What is being asked -
From the entries, copy out every line in which the word "will" is found.

►

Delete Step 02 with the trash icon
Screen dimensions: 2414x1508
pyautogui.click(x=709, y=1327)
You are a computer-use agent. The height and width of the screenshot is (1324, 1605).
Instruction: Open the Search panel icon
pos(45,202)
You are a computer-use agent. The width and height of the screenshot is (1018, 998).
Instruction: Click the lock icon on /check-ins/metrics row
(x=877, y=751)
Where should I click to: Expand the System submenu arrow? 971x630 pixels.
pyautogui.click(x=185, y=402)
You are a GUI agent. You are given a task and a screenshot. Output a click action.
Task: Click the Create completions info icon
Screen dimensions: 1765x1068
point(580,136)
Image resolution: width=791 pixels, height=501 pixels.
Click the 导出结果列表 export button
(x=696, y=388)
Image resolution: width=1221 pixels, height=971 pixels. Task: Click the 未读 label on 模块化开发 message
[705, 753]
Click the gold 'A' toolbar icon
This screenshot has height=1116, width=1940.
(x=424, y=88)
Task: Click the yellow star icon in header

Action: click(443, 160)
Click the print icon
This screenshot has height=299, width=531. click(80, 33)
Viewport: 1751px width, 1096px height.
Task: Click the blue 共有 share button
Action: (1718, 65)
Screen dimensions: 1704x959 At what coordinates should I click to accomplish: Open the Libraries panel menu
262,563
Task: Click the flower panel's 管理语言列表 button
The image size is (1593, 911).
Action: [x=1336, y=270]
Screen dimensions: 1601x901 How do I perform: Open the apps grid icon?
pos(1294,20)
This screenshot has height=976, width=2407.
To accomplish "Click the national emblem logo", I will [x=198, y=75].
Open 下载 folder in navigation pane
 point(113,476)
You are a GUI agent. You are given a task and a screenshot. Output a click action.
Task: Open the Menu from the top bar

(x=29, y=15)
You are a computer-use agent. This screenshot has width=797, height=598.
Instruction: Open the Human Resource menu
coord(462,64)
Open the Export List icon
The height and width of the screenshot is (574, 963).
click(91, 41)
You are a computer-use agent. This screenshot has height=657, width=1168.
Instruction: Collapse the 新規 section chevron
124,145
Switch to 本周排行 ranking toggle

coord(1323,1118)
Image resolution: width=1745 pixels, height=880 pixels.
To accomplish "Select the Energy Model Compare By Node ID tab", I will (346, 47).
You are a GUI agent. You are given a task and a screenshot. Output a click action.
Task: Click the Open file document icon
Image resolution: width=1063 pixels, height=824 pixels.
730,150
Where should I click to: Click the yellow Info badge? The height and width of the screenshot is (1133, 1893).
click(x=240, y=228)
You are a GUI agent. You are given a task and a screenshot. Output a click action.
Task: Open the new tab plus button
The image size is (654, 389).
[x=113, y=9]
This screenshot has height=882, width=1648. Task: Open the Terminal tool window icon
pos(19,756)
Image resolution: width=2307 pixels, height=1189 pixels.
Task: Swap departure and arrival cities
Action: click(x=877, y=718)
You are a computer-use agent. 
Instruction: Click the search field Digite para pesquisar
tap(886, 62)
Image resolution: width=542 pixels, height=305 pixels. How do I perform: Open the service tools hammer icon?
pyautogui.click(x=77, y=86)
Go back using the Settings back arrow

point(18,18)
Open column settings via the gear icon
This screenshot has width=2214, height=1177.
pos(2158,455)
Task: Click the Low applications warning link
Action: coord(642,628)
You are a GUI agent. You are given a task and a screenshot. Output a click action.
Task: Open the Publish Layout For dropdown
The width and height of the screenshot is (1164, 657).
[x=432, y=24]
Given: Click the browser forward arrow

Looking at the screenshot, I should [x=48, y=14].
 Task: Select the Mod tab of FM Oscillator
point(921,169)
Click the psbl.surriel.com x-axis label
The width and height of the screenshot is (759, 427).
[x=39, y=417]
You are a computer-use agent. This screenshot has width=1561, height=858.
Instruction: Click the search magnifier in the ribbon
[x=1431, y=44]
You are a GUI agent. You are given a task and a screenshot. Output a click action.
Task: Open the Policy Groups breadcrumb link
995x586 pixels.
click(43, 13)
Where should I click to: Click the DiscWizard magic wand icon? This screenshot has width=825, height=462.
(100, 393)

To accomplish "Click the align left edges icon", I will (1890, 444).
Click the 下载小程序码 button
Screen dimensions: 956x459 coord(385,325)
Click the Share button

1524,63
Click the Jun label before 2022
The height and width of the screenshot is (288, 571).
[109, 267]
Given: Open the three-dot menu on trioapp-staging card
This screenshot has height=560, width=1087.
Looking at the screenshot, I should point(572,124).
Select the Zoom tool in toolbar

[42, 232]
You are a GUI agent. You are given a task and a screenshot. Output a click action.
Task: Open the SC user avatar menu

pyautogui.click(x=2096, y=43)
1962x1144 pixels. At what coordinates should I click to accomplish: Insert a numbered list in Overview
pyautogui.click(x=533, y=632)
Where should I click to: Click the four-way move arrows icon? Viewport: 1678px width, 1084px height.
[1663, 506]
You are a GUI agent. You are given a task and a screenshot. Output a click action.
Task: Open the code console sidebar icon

◄

Task result -
To accomplish "Click the national emblem logo", I will [x=198, y=75].
To accomplish "Select the Energy Model Compare By Node ID tab", I will (346, 47).
To accomplish "Click the align left edges icon", I will (1890, 444).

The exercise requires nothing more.